After joining Syracuse University in 2012, Gangamma was introduced to the work by one of her colleagues, Daran Shipman, who had worked with the refugee population.
“As I did more research, I realized there’s so much more research to be done—especially when it comes to wellbeing and mental health,” says Gangamma, a family therapist. “It’s a fairly new area of research for me but something that I very quickly became passionate about.”
Gangamma received a $5,000 seed grant through Falk College to study the family experiences of Iraqi refugees resettled in Syracuse.
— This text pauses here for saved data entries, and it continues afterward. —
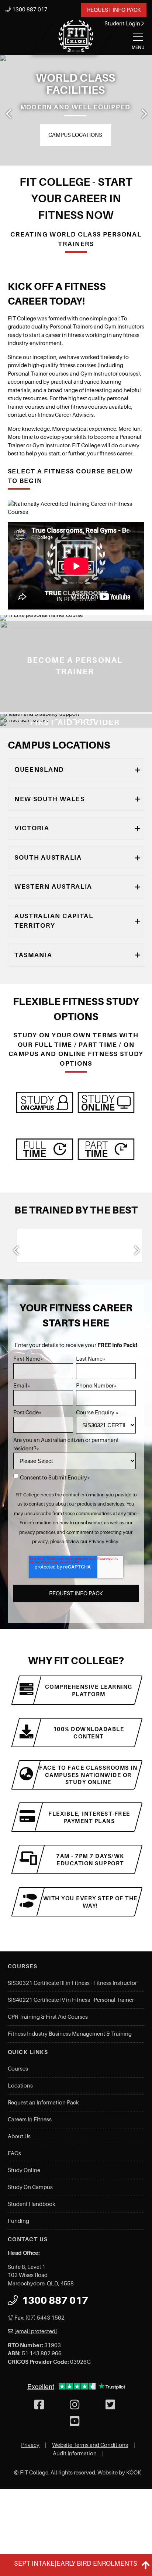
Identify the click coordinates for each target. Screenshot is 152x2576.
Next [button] (143, 113)
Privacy (30, 2445)
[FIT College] (76, 36)
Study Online (24, 2170)
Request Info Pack (114, 10)
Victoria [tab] (31, 828)
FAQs (14, 2153)
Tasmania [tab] (33, 955)
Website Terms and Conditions (90, 2445)
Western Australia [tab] (53, 886)
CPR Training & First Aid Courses (48, 2017)
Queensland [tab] (39, 769)
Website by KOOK (119, 2473)
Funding (18, 2221)
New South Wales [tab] (49, 799)
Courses (18, 2069)
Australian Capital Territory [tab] (53, 920)
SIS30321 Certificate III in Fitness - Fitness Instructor (72, 1983)
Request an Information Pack (43, 2103)
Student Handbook (31, 2204)
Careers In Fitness (30, 2119)
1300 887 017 (29, 10)
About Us (19, 2136)
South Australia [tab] (48, 857)
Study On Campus (30, 2187)
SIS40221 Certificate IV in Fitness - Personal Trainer (71, 2000)
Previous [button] (8, 113)
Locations (20, 2086)
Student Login (122, 23)
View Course (14, 706)
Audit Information (75, 2453)
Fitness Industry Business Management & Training (70, 2034)
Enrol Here (96, 135)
Last year, she conducted interviews with 11 individuals who were displaced following the 2003 U.S.-led war and now live in Syracuse.
“My interviews were focused around the context of displacement, whether they experienced a change in their relationships, how the relationships evolved, how were they maintained and any changes in family interactions with each other,” Gangamma says. “Since I’m also a clinician, most of my work has been with an eye toward what we can do to plan better interventions.”
Witness to violence
Some individuals had arrived in America with a partner and children, but there were also individuals who had arrived by themselves, separated from family. Most of them had moved to the United States between 2008 and 2013 and had been witness to ethnic tensions and violence.
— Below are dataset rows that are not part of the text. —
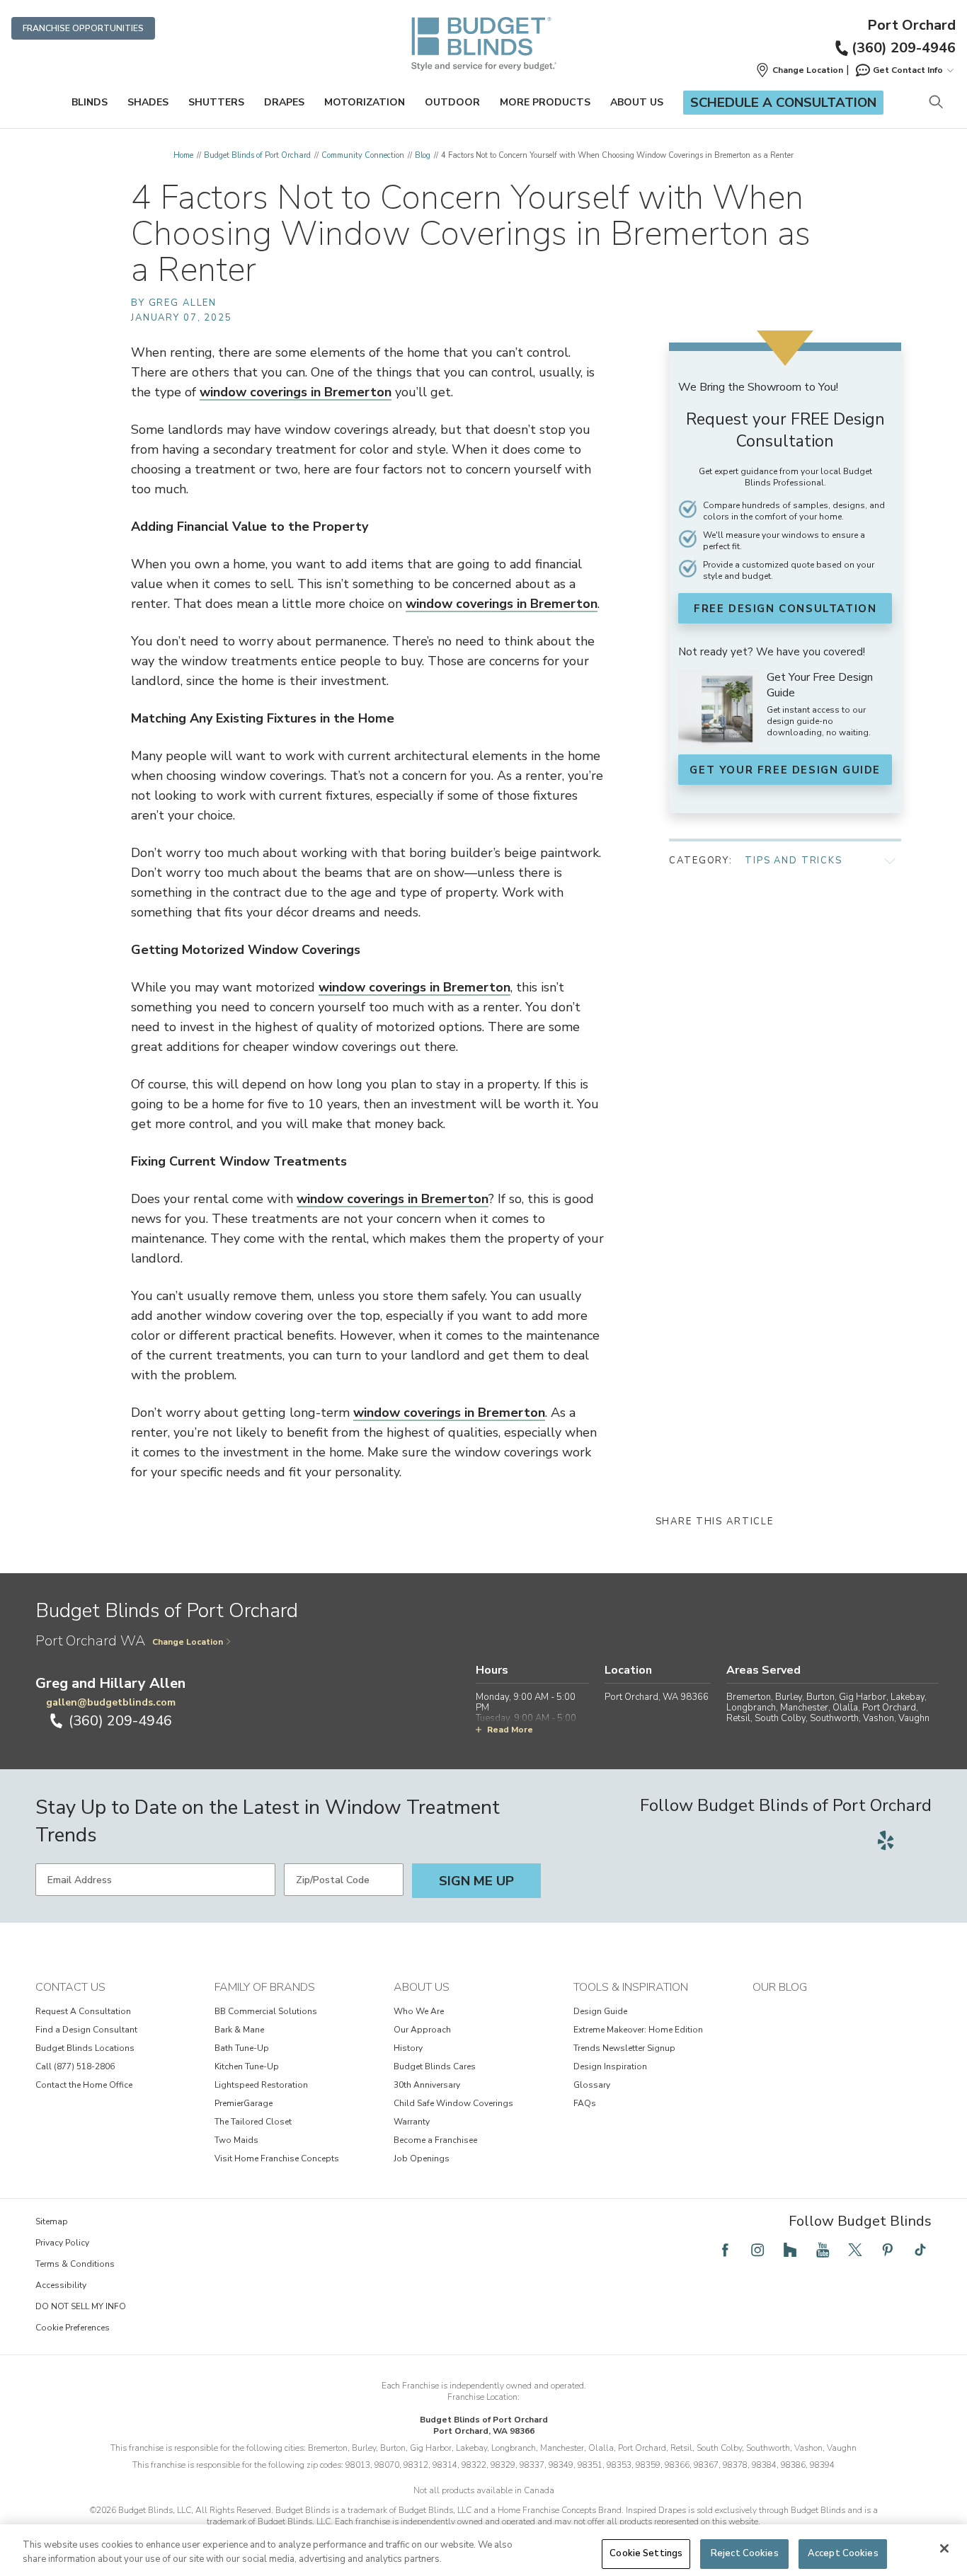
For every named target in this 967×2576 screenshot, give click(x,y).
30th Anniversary (427, 2085)
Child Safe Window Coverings (453, 2103)
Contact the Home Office (83, 2085)
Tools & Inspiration (630, 1987)
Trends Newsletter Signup (624, 2048)
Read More (510, 1729)
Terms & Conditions (75, 2264)
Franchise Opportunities (83, 28)
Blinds (89, 102)
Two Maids (236, 2140)
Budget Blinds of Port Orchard (257, 155)
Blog (422, 155)
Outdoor (452, 102)
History (408, 2048)
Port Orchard (911, 25)
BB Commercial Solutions (265, 2011)
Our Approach (422, 2029)
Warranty (412, 2121)
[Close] (944, 2548)
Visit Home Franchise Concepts (276, 2158)
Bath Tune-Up (241, 2048)
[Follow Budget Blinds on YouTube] (822, 2249)
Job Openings (422, 2158)
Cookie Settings (646, 2553)
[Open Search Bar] (935, 103)
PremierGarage (243, 2103)
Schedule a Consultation (783, 102)
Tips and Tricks (793, 860)
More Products (545, 102)
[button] (799, 70)
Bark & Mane (239, 2029)
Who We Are (419, 2011)
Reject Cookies (745, 2553)
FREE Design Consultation (785, 609)
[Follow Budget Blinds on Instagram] (757, 2249)
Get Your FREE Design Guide (785, 770)
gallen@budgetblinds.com (111, 1702)
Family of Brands (264, 1987)
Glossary (591, 2085)
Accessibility (60, 2285)
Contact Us (70, 1987)
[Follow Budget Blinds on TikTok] (920, 2249)
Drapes (284, 102)
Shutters (216, 102)
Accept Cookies (843, 2553)
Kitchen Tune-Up (246, 2066)
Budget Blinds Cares (435, 2066)
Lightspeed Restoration (261, 2085)
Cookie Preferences (72, 2327)
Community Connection (362, 155)
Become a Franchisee (435, 2140)
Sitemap (51, 2221)
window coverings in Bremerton (295, 392)
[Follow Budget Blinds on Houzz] (790, 2249)
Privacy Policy (62, 2242)
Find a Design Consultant (86, 2029)
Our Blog (780, 1987)
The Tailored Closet (253, 2121)
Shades (147, 102)
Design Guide (600, 2011)
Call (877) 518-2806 (75, 2066)
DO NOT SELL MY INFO (80, 2306)
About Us (636, 102)
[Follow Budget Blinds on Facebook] (725, 2249)
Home (183, 155)
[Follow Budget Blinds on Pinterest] (887, 2249)
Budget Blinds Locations (85, 2048)
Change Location (187, 1642)
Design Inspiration (610, 2066)
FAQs (584, 2103)
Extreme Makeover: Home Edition (638, 2029)
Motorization (364, 102)
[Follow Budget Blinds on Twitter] (855, 2249)
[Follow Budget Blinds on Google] (917, 1840)
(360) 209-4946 (904, 47)
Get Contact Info (908, 70)
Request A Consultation (83, 2011)
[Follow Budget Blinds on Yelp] (885, 1840)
“Some participants talked about being targeted to the extent that they had to leave almost overnight,” she says. “Those who were not directly targeted were exposed to other forms of violence. They were witnessing violence in their neighborhood or witnessing health consequences of being exposed to depleted uranium-tipped ammunition used during the war.”
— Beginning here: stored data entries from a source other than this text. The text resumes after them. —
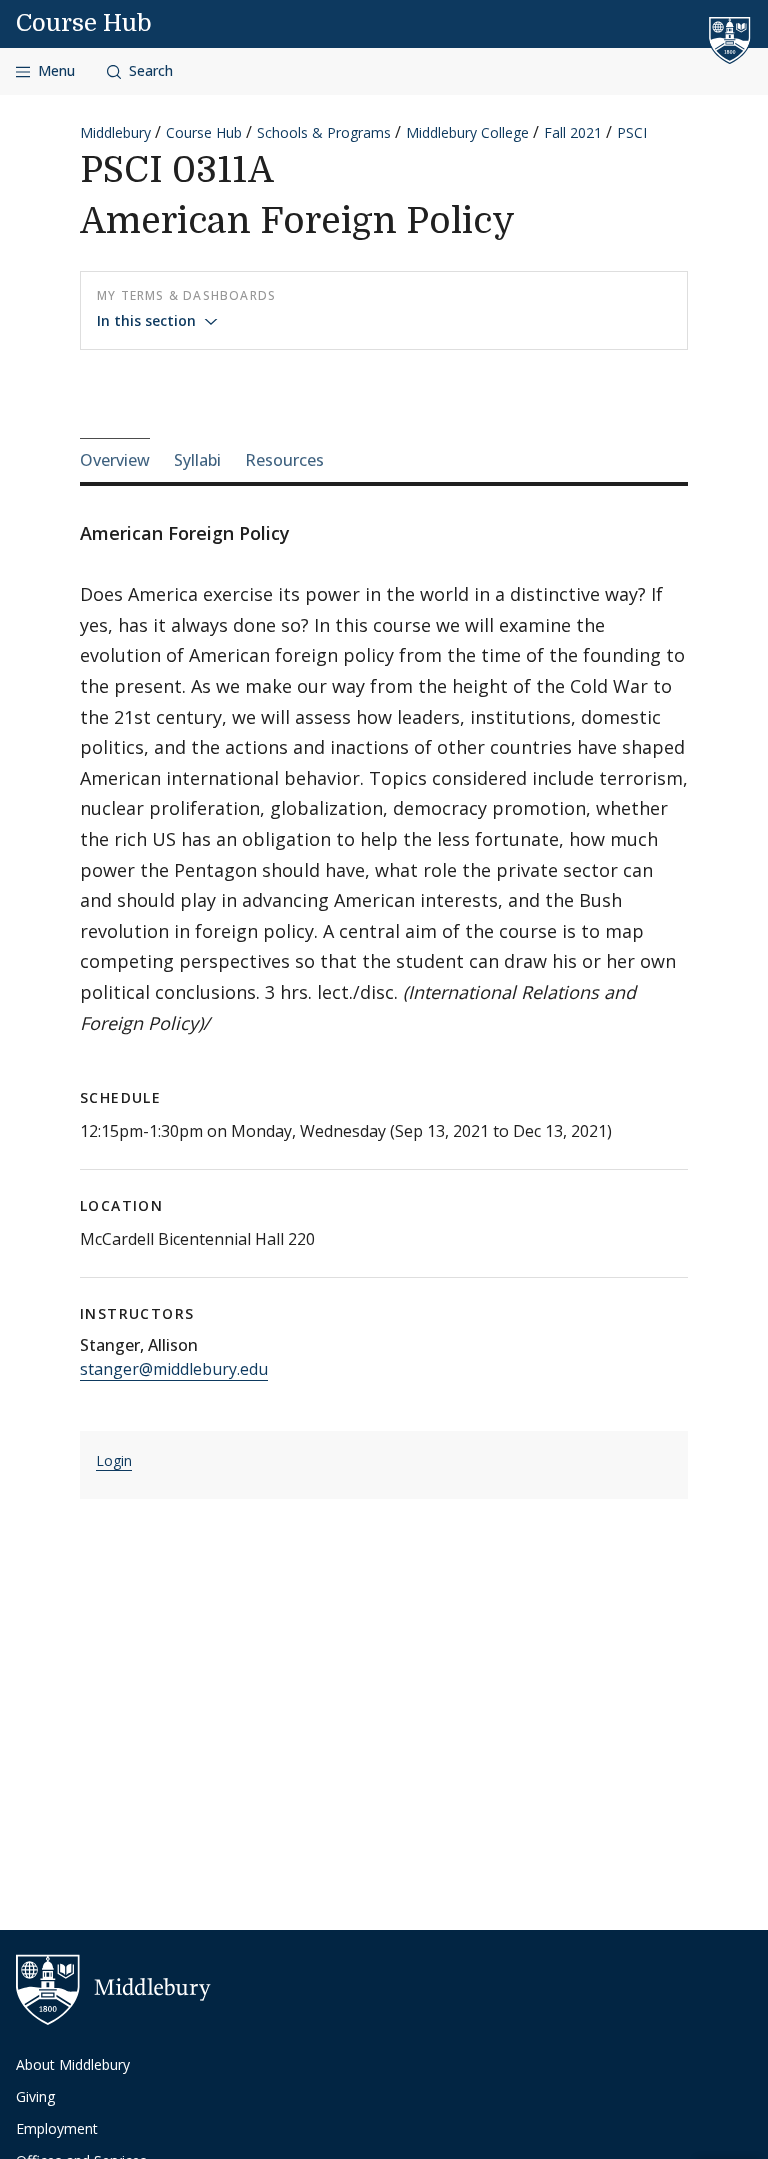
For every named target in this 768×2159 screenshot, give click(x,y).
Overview (115, 460)
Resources (284, 460)
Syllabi (197, 460)
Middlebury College (467, 132)
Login (114, 1460)
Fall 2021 (573, 132)
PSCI (632, 132)
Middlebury (115, 132)
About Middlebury (73, 2064)
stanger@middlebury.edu (174, 1369)
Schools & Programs (324, 132)
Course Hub (84, 23)
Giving (35, 2096)
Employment (57, 2128)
The refugees all talked about not feeling safe, not being able to trust others, a lack of opportunities and a deterioration in the quality of life in their home country—very different as compared to their life before the war, Gangamma says. When they moved to neighboring countries, there were difficulties in finding work and their struggles continued.
“The sense of loss didn’t end when they left Iraq. They have left behind their family, property and the life that they knew,” Gangamma says. “That doesn’t go away. It’s all interwoven in their narratives.”
Despite their past experiences, language barriers or discrimination, “participants were very much invested in making a better life for themselves,” which may not be the case for all refugees. “One of the things that stood out was how forward-focused and future-oriented they were,” Gangamma says.
Effects on the family
With all of these challenges, there were, of course, effects on their family relationships.
“Almost all of them said there was a change—and how could there not be a change? Most of them said they moved closer to each other, because they are the only ones they can rely on,” Gangamma says.
Without forming outside networks, including other members of the local Iraqi community, the family becomes the only social support and eventually there may be a strain on the family. “I would be interested to see how that plays out in the parent-child relationships. For instance, as children get older, what kind of consequences will that have,” Gangamma says.
Another aspect in the changing relationships was that of gender roles. Women experienced their male family members being more engaged in child care and household responsibilities, Gangamma says.
She wants to look further at those changing gender roles and whether they conflict with traditional beliefs, how family members resolve those issues. Questions such as these would be important while providing culturally sensitive treatment services, Gangamma says.
Gangamma, who presented her work at last fall’s National Council on Family Relations conference, hopes to expand the number of research participants, including Syrians; explore more in-depth understanding of issues, such as cultural loyalty, and whether that has an impact on health and wellbeing; and possibly do an international multi-site study.
“In one sense, I’m really excited about the possibilities because there is so much that needs to be done,” Gangamma says. “But it’s also unfortunate that we still have so much to do.”